• What is required: The data should be transcribed in its entirety, word for word.

Data records:
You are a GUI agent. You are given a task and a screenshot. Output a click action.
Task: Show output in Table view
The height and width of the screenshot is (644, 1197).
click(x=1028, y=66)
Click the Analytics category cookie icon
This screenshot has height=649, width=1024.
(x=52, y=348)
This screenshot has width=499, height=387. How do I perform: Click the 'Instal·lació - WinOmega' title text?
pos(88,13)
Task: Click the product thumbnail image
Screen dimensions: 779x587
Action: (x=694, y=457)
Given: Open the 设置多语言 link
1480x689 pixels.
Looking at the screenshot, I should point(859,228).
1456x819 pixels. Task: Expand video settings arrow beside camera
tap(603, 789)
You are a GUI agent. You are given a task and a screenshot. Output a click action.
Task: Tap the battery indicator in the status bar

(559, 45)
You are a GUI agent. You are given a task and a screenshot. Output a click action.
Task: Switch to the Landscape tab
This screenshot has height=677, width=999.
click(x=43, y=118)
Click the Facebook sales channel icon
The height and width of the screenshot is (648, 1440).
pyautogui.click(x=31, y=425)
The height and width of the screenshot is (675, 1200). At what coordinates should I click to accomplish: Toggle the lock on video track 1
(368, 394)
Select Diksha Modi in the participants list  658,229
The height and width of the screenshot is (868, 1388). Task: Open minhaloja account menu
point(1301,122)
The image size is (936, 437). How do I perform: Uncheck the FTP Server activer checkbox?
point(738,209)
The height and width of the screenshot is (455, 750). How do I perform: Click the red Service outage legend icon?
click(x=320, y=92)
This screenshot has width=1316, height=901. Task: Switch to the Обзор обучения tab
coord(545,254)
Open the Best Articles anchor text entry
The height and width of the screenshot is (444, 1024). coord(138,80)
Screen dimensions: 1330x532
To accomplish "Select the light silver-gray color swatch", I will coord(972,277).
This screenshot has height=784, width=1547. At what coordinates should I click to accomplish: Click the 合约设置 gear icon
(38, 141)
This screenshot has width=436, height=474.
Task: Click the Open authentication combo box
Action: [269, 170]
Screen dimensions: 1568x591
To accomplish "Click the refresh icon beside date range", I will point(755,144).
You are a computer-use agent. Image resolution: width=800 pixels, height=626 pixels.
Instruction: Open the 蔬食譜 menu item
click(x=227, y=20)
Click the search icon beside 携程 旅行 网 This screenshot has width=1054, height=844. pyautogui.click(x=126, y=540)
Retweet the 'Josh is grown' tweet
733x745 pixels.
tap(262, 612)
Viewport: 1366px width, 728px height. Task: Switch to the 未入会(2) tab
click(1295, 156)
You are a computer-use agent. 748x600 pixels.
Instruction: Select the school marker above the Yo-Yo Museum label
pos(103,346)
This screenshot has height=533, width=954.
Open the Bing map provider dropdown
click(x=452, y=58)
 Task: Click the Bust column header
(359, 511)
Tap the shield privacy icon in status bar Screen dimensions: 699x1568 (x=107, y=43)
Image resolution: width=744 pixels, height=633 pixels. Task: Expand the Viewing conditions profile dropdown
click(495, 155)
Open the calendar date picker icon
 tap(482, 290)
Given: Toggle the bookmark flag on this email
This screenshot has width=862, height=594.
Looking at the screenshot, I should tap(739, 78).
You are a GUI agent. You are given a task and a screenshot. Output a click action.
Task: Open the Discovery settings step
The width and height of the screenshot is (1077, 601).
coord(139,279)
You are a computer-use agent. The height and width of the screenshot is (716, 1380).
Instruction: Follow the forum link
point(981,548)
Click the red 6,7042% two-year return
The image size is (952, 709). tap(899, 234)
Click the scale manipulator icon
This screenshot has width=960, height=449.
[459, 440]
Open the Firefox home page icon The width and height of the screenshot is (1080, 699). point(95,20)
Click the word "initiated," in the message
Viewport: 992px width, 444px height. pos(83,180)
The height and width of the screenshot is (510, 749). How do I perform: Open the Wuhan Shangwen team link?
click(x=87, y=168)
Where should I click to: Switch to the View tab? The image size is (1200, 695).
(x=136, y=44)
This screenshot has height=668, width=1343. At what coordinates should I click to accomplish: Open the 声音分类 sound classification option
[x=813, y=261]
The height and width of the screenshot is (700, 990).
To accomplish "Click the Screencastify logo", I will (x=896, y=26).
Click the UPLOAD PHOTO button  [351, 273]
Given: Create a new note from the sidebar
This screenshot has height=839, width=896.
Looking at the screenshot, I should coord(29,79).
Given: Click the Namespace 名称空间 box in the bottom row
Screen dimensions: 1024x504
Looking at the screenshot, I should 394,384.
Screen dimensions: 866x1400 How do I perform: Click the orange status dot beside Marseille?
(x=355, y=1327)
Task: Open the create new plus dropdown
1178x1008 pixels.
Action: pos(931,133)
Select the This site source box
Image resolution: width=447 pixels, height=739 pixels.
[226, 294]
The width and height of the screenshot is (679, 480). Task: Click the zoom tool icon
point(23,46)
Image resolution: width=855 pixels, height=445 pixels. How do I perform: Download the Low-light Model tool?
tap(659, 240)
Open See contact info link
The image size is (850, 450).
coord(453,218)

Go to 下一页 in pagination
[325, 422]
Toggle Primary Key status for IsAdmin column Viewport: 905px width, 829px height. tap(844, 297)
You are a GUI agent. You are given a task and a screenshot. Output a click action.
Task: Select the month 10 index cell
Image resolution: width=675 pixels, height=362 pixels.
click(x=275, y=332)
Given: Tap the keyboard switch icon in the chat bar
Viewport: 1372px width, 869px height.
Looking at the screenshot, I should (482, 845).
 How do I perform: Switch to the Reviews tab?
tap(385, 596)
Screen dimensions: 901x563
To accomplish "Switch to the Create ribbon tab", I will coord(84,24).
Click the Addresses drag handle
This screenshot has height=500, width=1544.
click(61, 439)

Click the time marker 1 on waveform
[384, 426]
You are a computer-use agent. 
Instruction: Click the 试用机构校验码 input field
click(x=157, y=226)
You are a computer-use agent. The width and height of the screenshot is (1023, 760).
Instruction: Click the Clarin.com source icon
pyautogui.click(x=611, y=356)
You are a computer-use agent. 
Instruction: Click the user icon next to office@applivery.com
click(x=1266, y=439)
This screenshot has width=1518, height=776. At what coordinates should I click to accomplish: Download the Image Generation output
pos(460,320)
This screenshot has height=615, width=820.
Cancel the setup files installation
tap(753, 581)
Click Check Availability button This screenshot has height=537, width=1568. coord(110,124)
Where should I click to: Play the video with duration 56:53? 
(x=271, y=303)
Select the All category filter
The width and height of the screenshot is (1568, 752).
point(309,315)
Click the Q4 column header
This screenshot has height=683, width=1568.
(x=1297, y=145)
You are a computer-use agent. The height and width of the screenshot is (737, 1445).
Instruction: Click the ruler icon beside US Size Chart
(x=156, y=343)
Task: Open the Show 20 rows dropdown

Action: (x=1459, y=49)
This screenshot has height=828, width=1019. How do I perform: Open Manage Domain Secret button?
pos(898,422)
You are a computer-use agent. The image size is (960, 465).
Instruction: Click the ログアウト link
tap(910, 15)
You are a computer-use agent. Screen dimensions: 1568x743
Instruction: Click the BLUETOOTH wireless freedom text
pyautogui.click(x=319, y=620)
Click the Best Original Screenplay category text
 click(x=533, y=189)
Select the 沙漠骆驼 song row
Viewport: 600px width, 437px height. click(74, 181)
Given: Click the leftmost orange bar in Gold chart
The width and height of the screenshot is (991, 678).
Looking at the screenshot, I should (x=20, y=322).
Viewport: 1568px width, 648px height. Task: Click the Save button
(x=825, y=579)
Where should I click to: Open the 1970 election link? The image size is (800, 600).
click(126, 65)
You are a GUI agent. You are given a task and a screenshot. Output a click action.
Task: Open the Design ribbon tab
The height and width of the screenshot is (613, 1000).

• Response to the task:
You are a GUI agent. You are given a task and a screenshot. Output a click action.
Task: Show output in Table view
The height and width of the screenshot is (644, 1197).
click(x=1028, y=66)
Click the Analytics category cookie icon
This screenshot has height=649, width=1024.
(x=52, y=348)
This screenshot has width=499, height=387. How do I perform: Click the 'Instal·lació - WinOmega' title text?
pos(88,13)
Task: Click the product thumbnail image
Screen dimensions: 779x587
Action: (x=694, y=457)
Given: Open the 设置多语言 link
1480x689 pixels.
Looking at the screenshot, I should point(859,228).
1456x819 pixels. Task: Expand video settings arrow beside camera
tap(603, 789)
You are a GUI agent. You are given a task and a screenshot. Output a click action.
Task: Tap the battery indicator in the status bar

(559, 45)
You are a GUI agent. You are given a task and a screenshot. Output a click action.
Task: Switch to the Landscape tab
This screenshot has height=677, width=999.
click(x=43, y=118)
Click the Facebook sales channel icon
The height and width of the screenshot is (648, 1440).
pyautogui.click(x=31, y=425)
The height and width of the screenshot is (675, 1200). At what coordinates should I click to accomplish: Toggle the lock on video track 1
(368, 394)
Select Diksha Modi in the participants list  658,229
The height and width of the screenshot is (868, 1388). Task: Open minhaloja account menu
point(1301,122)
The image size is (936, 437). How do I perform: Uncheck the FTP Server activer checkbox?
point(738,209)
The height and width of the screenshot is (455, 750). How do I perform: Click the red Service outage legend icon?
click(x=320, y=92)
This screenshot has width=1316, height=901. Task: Switch to the Обзор обучения tab
coord(545,254)
Open the Best Articles anchor text entry
The height and width of the screenshot is (444, 1024). coord(138,80)
Screen dimensions: 1330x532
To accomplish "Select the light silver-gray color swatch", I will coord(972,277).
This screenshot has height=784, width=1547. At what coordinates should I click to accomplish: Click the 合约设置 gear icon
(38, 141)
This screenshot has width=436, height=474.
Task: Click the Open authentication combo box
Action: [269, 170]
Screen dimensions: 1568x591
To accomplish "Click the refresh icon beside date range", I will point(755,144).
You are a computer-use agent. Image resolution: width=800 pixels, height=626 pixels.
Instruction: Open the 蔬食譜 menu item
click(x=227, y=20)
Click the search icon beside 携程 旅行 网 This screenshot has width=1054, height=844. pyautogui.click(x=126, y=540)
Retweet the 'Josh is grown' tweet
733x745 pixels.
tap(262, 612)
Viewport: 1366px width, 728px height. Task: Switch to the 未入会(2) tab
click(1295, 156)
You are a computer-use agent. 748x600 pixels.
Instruction: Select the school marker above the Yo-Yo Museum label
pos(103,346)
This screenshot has height=533, width=954.
Open the Bing map provider dropdown
click(x=452, y=58)
 Task: Click the Bust column header
(359, 511)
Tap the shield privacy icon in status bar Screen dimensions: 699x1568 (x=107, y=43)
Image resolution: width=744 pixels, height=633 pixels. Task: Expand the Viewing conditions profile dropdown
click(495, 155)
Open the calendar date picker icon
 tap(482, 290)
Given: Toggle the bookmark flag on this email
This screenshot has width=862, height=594.
Looking at the screenshot, I should tap(739, 78).
You are a GUI agent. You are given a task and a screenshot. Output a click action.
Task: Open the Discovery settings step
The width and height of the screenshot is (1077, 601).
coord(139,279)
You are a computer-use agent. The height and width of the screenshot is (716, 1380).
Instruction: Follow the forum link
point(981,548)
Click the red 6,7042% two-year return
The image size is (952, 709). tap(899, 234)
Click the scale manipulator icon
This screenshot has width=960, height=449.
[459, 440]
Open the Firefox home page icon The width and height of the screenshot is (1080, 699). point(95,20)
Click the word "initiated," in the message
Viewport: 992px width, 444px height. pos(83,180)
The height and width of the screenshot is (510, 749). How do I perform: Open the Wuhan Shangwen team link?
click(x=87, y=168)
Where should I click to: Switch to the View tab? The image size is (1200, 695).
(x=136, y=44)
This screenshot has height=668, width=1343. At what coordinates should I click to accomplish: Open the 声音分类 sound classification option
[x=813, y=261]
The height and width of the screenshot is (700, 990).
To accomplish "Click the Screencastify logo", I will (x=896, y=26).
Click the UPLOAD PHOTO button  [351, 273]
Given: Create a new note from the sidebar
This screenshot has height=839, width=896.
Looking at the screenshot, I should coord(29,79).
Given: Click the Namespace 名称空间 box in the bottom row
Screen dimensions: 1024x504
Looking at the screenshot, I should 394,384.
Screen dimensions: 866x1400 How do I perform: Click the orange status dot beside Marseille?
(x=355, y=1327)
Task: Open the create new plus dropdown
1178x1008 pixels.
Action: pos(931,133)
Select the This site source box
Image resolution: width=447 pixels, height=739 pixels.
[226, 294]
The width and height of the screenshot is (679, 480). Task: Click the zoom tool icon
point(23,46)
Image resolution: width=855 pixels, height=445 pixels. How do I perform: Download the Low-light Model tool?
tap(659, 240)
Open See contact info link
The image size is (850, 450).
coord(453,218)

Go to 下一页 in pagination
[325, 422]
Toggle Primary Key status for IsAdmin column Viewport: 905px width, 829px height. tap(844, 297)
You are a GUI agent. You are given a task and a screenshot. Output a click action.
Task: Select the month 10 index cell
Image resolution: width=675 pixels, height=362 pixels.
click(x=275, y=332)
Given: Tap the keyboard switch icon in the chat bar
Viewport: 1372px width, 869px height.
Looking at the screenshot, I should (482, 845).
 How do I perform: Switch to the Reviews tab?
tap(385, 596)
Screen dimensions: 901x563
To accomplish "Switch to the Create ribbon tab", I will coord(84,24).
Click the Addresses drag handle
This screenshot has height=500, width=1544.
click(61, 439)

Click the time marker 1 on waveform
[384, 426]
You are a computer-use agent. 
Instruction: Click the 试用机构校验码 input field
click(x=157, y=226)
You are a computer-use agent. The width and height of the screenshot is (1023, 760).
Instruction: Click the Clarin.com source icon
pyautogui.click(x=611, y=356)
You are a computer-use agent. 
Instruction: Click the user icon next to office@applivery.com
click(x=1266, y=439)
This screenshot has width=1518, height=776. At what coordinates should I click to accomplish: Download the Image Generation output
pos(460,320)
This screenshot has height=615, width=820.
Cancel the setup files installation
tap(753, 581)
Click Check Availability button This screenshot has height=537, width=1568. coord(110,124)
Where should I click to: Play the video with duration 56:53? 
(x=271, y=303)
Select the All category filter
The width and height of the screenshot is (1568, 752).
point(309,315)
Click the Q4 column header
This screenshot has height=683, width=1568.
(x=1297, y=145)
You are a computer-use agent. The height and width of the screenshot is (737, 1445).
Instruction: Click the ruler icon beside US Size Chart
(x=156, y=343)
Task: Open the Show 20 rows dropdown

Action: (x=1459, y=49)
This screenshot has height=828, width=1019. How do I perform: Open Manage Domain Secret button?
pos(898,422)
You are a computer-use agent. The image size is (960, 465).
Instruction: Click the ログアウト link
tap(910, 15)
You are a computer-use agent. Screen dimensions: 1568x743
Instruction: Click the BLUETOOTH wireless freedom text
pyautogui.click(x=319, y=620)
Click the Best Original Screenplay category text
 click(x=533, y=189)
Select the 沙漠骆驼 song row
Viewport: 600px width, 437px height. click(74, 181)
Given: Click the leftmost orange bar in Gold chart
The width and height of the screenshot is (991, 678).
Looking at the screenshot, I should (x=20, y=322).
Viewport: 1568px width, 648px height. Task: Click the Save button
(x=825, y=579)
Where should I click to: Open the 1970 election link? The image size is (800, 600).
click(126, 65)
You are a GUI agent. You are given a task and a screenshot. Output a click action.
Task: Open the Design ribbon tab
The height and width of the screenshot is (613, 1000).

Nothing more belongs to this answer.